- Aim: Copy the lines of the material below word for word, starting with the line that contains "Image resolution: width=1478" and going on through the line that contains "[x=394, y=195]".

- Exercise material:
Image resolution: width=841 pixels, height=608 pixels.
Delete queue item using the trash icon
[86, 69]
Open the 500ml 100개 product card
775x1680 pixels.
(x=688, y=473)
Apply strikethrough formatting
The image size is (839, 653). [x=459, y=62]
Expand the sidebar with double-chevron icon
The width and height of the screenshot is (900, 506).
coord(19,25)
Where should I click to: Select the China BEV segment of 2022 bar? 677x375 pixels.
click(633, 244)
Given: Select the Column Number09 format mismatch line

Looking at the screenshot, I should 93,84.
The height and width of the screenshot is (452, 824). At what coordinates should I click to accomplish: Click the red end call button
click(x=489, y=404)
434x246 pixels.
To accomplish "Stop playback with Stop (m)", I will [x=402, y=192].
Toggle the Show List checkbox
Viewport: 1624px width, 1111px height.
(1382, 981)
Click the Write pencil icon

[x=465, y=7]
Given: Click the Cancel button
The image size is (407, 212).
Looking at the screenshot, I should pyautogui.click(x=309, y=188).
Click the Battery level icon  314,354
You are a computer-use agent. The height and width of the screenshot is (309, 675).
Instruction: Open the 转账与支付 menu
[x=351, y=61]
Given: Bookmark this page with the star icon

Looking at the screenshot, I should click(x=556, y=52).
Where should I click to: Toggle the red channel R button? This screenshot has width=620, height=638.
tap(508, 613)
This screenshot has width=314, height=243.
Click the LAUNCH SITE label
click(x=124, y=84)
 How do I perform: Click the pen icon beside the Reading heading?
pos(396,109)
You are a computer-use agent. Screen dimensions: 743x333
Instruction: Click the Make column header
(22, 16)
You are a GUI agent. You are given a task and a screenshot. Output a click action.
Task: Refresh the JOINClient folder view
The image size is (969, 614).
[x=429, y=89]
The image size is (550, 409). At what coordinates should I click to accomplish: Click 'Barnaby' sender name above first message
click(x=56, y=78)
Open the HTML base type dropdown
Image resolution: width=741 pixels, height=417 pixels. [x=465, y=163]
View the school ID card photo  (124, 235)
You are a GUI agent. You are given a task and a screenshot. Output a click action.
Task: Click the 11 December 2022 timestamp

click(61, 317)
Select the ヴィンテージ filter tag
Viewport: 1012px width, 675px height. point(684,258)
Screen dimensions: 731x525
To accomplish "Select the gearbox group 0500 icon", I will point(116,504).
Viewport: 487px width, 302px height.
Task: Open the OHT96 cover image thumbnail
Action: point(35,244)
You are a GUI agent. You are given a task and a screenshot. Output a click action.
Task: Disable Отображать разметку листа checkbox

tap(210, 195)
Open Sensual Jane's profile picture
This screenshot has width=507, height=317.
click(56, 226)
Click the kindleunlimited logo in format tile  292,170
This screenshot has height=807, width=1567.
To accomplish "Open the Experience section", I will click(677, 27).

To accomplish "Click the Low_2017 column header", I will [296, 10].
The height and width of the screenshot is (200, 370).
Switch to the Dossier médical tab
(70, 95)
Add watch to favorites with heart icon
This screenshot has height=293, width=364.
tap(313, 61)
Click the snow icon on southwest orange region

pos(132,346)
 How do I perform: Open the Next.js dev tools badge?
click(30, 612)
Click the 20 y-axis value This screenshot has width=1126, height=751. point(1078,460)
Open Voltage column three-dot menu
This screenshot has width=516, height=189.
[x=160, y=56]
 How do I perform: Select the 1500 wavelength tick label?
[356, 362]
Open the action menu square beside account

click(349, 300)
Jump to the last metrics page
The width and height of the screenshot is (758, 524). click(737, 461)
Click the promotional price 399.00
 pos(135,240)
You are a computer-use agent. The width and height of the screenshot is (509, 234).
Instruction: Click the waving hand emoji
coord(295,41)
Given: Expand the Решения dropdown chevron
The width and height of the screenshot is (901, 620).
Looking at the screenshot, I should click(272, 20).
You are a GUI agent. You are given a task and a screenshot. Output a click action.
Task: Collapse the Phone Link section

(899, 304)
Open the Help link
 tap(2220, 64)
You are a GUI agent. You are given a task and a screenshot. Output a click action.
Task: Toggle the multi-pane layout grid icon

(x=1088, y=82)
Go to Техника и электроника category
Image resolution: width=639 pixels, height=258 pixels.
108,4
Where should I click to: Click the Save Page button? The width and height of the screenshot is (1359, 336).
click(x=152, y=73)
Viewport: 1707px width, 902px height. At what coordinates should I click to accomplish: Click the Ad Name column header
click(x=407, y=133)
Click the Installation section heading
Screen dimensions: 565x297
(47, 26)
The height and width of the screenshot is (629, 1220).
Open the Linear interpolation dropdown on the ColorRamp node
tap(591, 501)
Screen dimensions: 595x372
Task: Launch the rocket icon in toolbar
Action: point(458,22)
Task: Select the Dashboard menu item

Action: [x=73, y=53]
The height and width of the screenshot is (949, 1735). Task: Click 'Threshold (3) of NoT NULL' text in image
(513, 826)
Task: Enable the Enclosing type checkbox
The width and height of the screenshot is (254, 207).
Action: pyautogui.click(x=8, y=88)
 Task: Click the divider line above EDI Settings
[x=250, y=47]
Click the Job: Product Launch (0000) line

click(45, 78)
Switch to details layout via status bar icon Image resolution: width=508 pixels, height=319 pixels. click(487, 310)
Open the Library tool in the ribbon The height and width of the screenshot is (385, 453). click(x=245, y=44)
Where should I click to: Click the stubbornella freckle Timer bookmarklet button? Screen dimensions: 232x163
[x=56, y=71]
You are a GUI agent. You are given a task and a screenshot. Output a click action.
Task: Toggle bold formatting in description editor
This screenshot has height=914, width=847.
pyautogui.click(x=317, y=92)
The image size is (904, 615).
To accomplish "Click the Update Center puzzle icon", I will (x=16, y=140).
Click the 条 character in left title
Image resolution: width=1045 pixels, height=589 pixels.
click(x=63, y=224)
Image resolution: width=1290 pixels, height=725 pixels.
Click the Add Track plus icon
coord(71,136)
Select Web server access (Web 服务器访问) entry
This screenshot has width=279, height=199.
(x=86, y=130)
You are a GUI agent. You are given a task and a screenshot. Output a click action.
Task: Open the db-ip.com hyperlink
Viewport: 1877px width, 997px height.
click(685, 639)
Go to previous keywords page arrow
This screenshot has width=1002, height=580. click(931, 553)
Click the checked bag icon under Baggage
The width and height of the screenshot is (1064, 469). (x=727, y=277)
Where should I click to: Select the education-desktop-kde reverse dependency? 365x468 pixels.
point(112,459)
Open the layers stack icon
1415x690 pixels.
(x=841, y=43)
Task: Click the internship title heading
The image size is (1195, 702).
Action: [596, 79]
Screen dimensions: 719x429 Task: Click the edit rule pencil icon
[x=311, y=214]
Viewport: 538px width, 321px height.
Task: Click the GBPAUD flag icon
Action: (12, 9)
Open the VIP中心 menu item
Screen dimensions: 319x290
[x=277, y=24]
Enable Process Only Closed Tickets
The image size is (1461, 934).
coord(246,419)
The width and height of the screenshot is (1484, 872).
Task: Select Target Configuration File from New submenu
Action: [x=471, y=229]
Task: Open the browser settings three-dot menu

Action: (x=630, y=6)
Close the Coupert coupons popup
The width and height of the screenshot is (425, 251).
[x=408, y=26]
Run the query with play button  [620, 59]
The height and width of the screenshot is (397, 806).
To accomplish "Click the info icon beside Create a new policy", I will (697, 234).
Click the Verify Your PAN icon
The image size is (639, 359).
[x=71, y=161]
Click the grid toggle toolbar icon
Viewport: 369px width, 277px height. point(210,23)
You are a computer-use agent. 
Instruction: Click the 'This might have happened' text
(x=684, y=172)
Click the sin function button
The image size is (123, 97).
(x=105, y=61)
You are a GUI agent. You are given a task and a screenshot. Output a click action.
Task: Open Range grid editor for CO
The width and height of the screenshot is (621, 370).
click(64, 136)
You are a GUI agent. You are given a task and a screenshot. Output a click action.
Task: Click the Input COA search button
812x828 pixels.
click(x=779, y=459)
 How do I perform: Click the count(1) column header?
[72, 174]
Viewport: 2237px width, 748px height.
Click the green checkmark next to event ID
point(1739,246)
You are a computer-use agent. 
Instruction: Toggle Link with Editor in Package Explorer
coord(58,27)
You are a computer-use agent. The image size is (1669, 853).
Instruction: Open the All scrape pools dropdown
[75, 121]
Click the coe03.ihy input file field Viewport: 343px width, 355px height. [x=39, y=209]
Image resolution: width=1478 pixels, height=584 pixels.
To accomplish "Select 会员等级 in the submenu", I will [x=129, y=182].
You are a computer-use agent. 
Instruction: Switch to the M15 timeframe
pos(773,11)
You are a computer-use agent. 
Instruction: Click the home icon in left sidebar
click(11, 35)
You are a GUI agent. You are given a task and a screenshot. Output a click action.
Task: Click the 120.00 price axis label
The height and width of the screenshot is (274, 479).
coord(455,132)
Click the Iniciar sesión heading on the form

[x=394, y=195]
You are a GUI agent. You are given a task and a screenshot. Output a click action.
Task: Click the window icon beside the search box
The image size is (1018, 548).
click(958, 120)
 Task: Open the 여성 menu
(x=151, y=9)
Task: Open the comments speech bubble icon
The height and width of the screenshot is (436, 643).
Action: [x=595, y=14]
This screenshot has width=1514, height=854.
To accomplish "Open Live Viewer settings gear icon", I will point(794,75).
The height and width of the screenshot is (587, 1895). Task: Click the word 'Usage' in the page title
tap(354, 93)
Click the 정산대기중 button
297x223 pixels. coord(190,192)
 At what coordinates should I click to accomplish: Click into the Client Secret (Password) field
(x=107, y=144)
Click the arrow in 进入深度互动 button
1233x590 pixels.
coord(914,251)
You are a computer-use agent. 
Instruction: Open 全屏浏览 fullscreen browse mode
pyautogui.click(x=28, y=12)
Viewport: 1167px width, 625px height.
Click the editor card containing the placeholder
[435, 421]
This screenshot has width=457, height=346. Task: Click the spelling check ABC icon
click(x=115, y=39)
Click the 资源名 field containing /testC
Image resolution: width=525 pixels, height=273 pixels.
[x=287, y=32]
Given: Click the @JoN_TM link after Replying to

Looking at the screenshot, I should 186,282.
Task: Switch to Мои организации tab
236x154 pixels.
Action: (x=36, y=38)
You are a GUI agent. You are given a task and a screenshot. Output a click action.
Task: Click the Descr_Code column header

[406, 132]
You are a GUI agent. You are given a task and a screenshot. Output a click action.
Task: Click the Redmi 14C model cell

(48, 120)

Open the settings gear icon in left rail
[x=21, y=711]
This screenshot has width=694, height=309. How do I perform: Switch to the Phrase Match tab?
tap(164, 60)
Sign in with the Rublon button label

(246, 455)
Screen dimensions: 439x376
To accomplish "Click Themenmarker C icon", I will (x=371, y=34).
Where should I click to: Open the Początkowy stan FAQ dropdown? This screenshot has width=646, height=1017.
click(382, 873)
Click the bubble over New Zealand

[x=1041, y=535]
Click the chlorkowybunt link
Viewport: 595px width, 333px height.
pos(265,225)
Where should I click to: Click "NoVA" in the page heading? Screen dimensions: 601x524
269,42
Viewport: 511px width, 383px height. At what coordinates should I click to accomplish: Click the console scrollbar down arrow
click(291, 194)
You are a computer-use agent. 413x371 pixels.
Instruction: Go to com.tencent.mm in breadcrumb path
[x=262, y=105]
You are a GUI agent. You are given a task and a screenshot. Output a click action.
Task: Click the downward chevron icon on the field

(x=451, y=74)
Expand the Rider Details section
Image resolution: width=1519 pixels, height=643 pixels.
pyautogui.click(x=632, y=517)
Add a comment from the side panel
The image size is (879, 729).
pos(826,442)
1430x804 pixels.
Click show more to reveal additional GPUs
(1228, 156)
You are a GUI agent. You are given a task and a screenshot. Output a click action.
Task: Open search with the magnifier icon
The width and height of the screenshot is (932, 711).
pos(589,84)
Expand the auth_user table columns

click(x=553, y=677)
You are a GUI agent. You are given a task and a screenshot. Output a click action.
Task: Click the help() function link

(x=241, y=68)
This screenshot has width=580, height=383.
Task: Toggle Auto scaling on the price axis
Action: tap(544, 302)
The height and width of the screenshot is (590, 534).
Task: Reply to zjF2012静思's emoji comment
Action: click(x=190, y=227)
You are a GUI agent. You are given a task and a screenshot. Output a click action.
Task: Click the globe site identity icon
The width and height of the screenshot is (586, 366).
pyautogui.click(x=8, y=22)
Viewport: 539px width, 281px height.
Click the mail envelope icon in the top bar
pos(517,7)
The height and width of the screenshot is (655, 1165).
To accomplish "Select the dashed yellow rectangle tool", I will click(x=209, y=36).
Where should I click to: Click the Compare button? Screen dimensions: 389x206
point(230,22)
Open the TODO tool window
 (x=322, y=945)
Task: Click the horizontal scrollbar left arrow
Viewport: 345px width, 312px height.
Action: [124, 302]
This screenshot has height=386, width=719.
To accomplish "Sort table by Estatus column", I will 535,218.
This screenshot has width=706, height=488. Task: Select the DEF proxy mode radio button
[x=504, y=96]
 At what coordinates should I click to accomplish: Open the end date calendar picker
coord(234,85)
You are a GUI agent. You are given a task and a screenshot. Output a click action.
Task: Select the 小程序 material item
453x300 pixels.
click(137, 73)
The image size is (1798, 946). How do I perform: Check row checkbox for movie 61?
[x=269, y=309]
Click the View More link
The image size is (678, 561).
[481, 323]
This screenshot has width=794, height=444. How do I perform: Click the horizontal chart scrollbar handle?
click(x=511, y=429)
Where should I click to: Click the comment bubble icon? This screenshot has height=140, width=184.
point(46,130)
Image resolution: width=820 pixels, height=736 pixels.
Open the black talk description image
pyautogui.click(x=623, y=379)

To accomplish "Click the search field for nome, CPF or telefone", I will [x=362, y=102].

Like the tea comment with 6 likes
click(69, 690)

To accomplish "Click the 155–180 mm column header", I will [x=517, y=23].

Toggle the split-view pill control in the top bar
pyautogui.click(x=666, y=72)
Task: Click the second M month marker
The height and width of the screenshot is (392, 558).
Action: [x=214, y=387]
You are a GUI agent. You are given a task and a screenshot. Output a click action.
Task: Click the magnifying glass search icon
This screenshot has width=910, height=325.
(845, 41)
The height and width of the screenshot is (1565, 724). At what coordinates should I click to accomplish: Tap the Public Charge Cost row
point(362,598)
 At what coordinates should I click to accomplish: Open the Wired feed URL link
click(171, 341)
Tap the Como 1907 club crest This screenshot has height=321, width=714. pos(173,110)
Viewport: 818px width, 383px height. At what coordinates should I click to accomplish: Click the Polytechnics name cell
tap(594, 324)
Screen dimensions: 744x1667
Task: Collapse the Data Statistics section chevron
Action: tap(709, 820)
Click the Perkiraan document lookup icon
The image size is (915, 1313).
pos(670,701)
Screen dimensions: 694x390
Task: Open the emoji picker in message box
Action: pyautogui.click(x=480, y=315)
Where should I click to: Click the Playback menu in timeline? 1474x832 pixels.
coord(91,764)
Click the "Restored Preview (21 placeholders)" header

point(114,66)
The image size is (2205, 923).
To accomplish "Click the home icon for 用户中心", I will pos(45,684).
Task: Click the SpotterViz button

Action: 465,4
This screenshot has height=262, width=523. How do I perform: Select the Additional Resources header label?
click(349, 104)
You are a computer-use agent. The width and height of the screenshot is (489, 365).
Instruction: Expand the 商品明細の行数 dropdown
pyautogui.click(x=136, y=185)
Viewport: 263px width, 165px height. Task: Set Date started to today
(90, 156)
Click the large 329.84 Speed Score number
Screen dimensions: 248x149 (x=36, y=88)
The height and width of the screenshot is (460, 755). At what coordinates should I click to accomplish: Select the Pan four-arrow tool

- Output:
Image resolution: width=1478 pixels, height=584 pixels.
To accomplish "Select 会员等级 in the submenu", I will [x=129, y=182].
You are a computer-use agent. 
Instruction: Switch to the M15 timeframe
pos(773,11)
You are a computer-use agent. 
Instruction: Click the home icon in left sidebar
click(11, 35)
You are a GUI agent. You are given a task and a screenshot. Output a click action.
Task: Click the 120.00 price axis label
The height and width of the screenshot is (274, 479).
coord(455,132)
Click the Iniciar sesión heading on the form

[x=394, y=195]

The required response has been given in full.